- Cosa fare -
Continua l'intervista sul film Napoli 24 a partire dall'ultima frase riportata.

- Testo da leggere -
+-------+
Napoli 24: intervista a Paolo Sorrentino e gli altri autori del film

Abbiamo parlato con i registi e i produttori di Napoli 24, film collettivo finalmente in procinto di approdare in sala, ripercorrendo il cammino del progetto, tra committenze politiche e ambizioni che travalicano i confini partenopei.

Ventiquattro facce, ventiquattro anime di Napoli: è questo che il film collettivo tenuto insieme dal montaggio di Giogiò Franchini propone allo spettatore. Spettatore che ha dovuto attendere due anni, dopo la presentazione al Torino Film Festival nel 2010, per l'arrivo in sala di questa opera plurale, in cui spicca la firma di Paolo Sorrentino, il cui episodio chiude la carrellata di scorci partenopei proposta dai giovani autori, alcuni dei quali si sono nel frattempo affermati con altre opere di più ampio respiro. C'è la Napoli dei vicoli, dilaniata dagli omicidi, la Napoli della fede, la Napoli dei giovani che cercano l'emancipazione con un casting, la Napoli nostalgica della monarchia e della tradizione. A fare da collante tra questi microcosmi coesistenti è la vibrante umanità dei loro protagonisti, la forza della loro verità, sia essa di speranza, di rabbia o di rassegnazione. Insieme ai produttori Angelo Curti per Ananas, Nicola Giuliano per Indigo Film, a Paolo Sorrentino e al resto degli autori abbiamo ripercorso le tappe del progetto e commentato il suo valore artistico, ma anche politico e sociale.

Come è stata la gestazione di questo progetto?
Angelo Curti: Sia io che Nicola siamo padri di tre figli, e possiamo dire che questa è stata un'esperienza simile, per la quale dobbiamo ringraziare anche l'altro produttore, Giorgio Magliulo per Skydancers. Questo film è antico, è nato alla fine del 2006 da un suggerimento dell'assessore alla Cultura di Napoli e del presidente della Film Commission. Erano i giorni della prima crisi dei rifiuti, quelli che segnarono la fine dell'epoca Bassolino, e ci venne chiesto qualcosa che potesse risollevare l'immagine della città. In occasione di un altro disastro, quello del terremoto, Il Mattino titolò "Fate presto"; noi possiamo dire che siamo più sull'idea del "fare tardi", perché il film è stato poi annunciato nel 2008, e in quell'occasione L'Espresso accusò Paolo di aver intascato 200mila euro per il film, cosa a cui lui ha prontamente risposto con una lettera d'autore. Poi abbiamo presentato il progetto a Venezia, dove Rai Cinema si è aggiunta al contributo della regione, contributo che poi è andato perso. Dopo qualche mese abbiamo messo in piedi un concorso di idee che ha selezionato 103 proposte, e dopo averne incontrato gli autori siamo arrivati alle 23 attuali, a cui si aggiunge il contributo di Paolo. Dobbiamo ringraziare per il sostegno Rai Cinema e l'Istituto Luce, grazie ai quali possiamo finalmente uscire in sala dopo l'esordio al Torino Film Festival del 2010. Ma questi sono i tempi giusti: più passa il tempo e più la nostra realtà si adegua a quella immaginata, al punto che ormai ci sembra di vivere in un grosso disaster movie. L'idea di un film a più mani dedicato ad una città non è certo originale, ma è stato comunque importante realizzarlo per l'apporto che vi hanno dato autori giovani, spesso esordienti, che nel frattempo, nel corso di questi anni, hanno realizzato grandi cose, e quindi possiamo dire che la nostra è stata una scelta felice.
+-------+
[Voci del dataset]
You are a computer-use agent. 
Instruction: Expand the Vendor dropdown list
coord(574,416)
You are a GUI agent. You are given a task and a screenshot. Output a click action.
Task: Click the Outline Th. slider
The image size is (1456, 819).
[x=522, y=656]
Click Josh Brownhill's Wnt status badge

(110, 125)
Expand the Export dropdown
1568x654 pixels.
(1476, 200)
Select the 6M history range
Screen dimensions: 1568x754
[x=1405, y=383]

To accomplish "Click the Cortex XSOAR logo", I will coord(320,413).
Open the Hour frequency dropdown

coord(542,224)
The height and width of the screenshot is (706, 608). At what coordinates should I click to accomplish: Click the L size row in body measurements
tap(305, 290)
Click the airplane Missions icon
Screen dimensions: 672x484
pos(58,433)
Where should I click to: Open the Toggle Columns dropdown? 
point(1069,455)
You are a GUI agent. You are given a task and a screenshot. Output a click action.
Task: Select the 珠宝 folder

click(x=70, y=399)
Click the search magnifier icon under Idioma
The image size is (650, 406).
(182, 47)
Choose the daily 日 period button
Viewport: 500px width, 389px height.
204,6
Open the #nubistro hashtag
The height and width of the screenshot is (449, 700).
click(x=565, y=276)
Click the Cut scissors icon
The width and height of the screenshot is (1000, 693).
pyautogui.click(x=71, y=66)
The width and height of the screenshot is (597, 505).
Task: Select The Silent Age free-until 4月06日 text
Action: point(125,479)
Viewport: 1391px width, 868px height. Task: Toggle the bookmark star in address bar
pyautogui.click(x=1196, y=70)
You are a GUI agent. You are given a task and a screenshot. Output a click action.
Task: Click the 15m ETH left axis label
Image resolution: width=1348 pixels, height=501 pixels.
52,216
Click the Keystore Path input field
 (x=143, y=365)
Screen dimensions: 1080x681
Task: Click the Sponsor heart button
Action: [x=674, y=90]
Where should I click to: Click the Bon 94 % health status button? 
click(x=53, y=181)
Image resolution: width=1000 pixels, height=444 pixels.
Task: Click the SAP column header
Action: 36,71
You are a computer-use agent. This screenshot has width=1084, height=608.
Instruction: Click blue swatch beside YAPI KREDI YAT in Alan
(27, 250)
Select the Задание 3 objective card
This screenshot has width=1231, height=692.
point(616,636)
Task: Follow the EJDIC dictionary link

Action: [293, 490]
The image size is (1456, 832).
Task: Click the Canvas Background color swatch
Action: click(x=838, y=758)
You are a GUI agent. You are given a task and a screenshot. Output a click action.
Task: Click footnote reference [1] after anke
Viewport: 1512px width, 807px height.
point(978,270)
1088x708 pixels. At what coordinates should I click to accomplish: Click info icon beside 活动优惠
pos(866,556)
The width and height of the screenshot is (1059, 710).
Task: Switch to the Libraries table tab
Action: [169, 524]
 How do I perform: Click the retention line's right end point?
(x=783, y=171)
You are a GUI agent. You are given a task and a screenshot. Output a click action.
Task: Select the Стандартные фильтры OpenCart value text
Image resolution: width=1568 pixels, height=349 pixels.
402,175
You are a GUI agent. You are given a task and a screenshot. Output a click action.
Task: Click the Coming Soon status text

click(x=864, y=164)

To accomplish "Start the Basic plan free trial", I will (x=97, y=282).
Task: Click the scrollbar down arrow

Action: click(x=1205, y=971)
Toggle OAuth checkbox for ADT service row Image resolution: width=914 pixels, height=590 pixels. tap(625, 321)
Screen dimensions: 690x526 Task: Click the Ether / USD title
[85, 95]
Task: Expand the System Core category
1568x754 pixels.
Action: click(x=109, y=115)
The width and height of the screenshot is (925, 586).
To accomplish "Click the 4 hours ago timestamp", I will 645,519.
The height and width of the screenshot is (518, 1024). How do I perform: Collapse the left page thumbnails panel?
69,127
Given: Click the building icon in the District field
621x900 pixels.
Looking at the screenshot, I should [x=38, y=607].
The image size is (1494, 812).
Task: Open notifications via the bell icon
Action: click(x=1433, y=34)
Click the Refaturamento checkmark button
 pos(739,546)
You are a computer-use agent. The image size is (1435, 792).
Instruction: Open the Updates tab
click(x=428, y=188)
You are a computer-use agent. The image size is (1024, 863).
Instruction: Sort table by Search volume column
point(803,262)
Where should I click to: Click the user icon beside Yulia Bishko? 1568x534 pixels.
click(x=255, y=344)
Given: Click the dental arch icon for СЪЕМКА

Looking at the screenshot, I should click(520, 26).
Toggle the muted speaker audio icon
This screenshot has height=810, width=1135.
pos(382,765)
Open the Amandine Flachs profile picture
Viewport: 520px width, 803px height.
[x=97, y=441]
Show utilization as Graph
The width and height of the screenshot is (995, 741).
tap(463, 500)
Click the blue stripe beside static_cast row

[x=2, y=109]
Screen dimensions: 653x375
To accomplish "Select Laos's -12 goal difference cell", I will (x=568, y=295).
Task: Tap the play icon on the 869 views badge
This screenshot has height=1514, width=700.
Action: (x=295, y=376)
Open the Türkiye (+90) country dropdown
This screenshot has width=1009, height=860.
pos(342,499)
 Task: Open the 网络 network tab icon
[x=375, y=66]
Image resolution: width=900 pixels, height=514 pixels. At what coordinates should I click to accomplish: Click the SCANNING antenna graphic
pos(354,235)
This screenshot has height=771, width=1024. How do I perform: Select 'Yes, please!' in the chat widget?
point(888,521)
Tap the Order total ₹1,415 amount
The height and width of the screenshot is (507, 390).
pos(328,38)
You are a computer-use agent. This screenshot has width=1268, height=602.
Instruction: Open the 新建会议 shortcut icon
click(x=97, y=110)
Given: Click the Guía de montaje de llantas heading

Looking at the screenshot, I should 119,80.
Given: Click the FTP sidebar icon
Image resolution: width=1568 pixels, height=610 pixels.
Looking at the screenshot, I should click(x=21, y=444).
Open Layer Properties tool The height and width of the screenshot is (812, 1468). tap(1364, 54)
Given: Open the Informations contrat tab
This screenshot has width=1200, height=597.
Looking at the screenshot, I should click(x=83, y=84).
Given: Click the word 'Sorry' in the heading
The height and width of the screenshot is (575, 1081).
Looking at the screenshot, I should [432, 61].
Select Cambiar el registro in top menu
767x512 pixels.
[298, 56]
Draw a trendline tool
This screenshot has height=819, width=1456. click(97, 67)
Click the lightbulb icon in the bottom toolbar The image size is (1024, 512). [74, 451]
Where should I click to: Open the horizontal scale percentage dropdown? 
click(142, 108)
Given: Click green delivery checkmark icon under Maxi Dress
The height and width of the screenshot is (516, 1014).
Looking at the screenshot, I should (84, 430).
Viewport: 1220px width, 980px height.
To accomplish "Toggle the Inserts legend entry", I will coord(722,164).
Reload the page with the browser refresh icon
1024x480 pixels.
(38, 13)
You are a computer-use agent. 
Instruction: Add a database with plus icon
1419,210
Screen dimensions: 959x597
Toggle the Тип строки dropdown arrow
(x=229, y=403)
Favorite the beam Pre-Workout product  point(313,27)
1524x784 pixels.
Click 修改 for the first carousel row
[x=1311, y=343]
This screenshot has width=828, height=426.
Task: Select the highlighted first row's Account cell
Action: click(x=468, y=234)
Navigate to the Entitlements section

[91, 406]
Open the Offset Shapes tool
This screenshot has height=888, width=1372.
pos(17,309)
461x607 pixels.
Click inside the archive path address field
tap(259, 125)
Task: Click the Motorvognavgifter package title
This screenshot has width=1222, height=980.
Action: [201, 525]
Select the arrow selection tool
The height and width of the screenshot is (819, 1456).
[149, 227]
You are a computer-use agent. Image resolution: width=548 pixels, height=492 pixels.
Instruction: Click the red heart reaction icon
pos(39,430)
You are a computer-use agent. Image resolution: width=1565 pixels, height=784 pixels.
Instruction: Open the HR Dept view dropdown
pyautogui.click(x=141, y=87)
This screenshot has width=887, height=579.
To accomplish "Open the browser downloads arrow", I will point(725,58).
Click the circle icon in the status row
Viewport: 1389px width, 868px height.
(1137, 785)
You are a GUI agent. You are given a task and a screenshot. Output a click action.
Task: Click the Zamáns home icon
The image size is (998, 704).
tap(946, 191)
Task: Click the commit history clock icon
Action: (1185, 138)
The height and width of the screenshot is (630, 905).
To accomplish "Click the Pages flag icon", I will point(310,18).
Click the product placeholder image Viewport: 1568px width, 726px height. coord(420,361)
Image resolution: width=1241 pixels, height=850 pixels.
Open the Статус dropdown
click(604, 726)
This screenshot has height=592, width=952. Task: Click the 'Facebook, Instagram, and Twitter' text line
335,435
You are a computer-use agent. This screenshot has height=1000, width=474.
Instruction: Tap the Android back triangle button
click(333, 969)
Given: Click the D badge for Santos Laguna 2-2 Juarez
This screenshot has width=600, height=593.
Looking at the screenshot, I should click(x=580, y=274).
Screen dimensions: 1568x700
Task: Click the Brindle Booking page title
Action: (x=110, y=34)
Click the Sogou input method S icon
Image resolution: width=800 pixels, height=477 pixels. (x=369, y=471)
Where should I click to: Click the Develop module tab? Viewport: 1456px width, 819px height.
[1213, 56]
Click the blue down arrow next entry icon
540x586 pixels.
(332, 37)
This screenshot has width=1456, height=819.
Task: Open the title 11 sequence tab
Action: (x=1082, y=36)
+-------+
- Risposta all'esercizio -
Quindi la committenza è stata politica. Eppure nel film il ruolo delle istituzioni è del tutto marginale.
Nicola Giuliano: La richiesta iniziale era quella di realizzare un documentario che risollevasse l'immagine della città, ma noi ci siamo subito rifiutati di prestarci a questa operazione. Non ci interessava edulcorare la realtà, quanto piuttosto mettere in luce la risorsa inestinguibile di questa città, che è quella della creatività e del talento. E' questo il senso di tutto il film, non abbiamo voluto lasciarci orientare nei contenuti per dare libertà al racconto e allo sguardo.

Paolo, a te è stato dato il compito di chiudere, e hai scelto di farlo con la figura della principessa di Napoli. Come mai?
Paolo Sorrentino: In realtà ho dovuto chiedere ad Angelo di trovarmi una principessa napoletana, perché io non ne conoscevo. Ho scelto questo aspetto perché, pur non conoscendo tutti i miei colleghi, ero certo che nessuno si sarebbe occupato di una principessa. In più in quel periodo stavo scrivendo un libro proprio su una principessa, inventata stavolta, e volevo quindi conoscerne una vera. Uno dei miei libri preferiti è Memorie di un uomo inutile, scritto per l'appunto da un nobile, e anche questo è stato un elemento che ha inciso sulla mia scelta.

Nel film manca completamente la retorica che vede Napoli come la città della pizza e del mandolino. E' stata una scelta voluta?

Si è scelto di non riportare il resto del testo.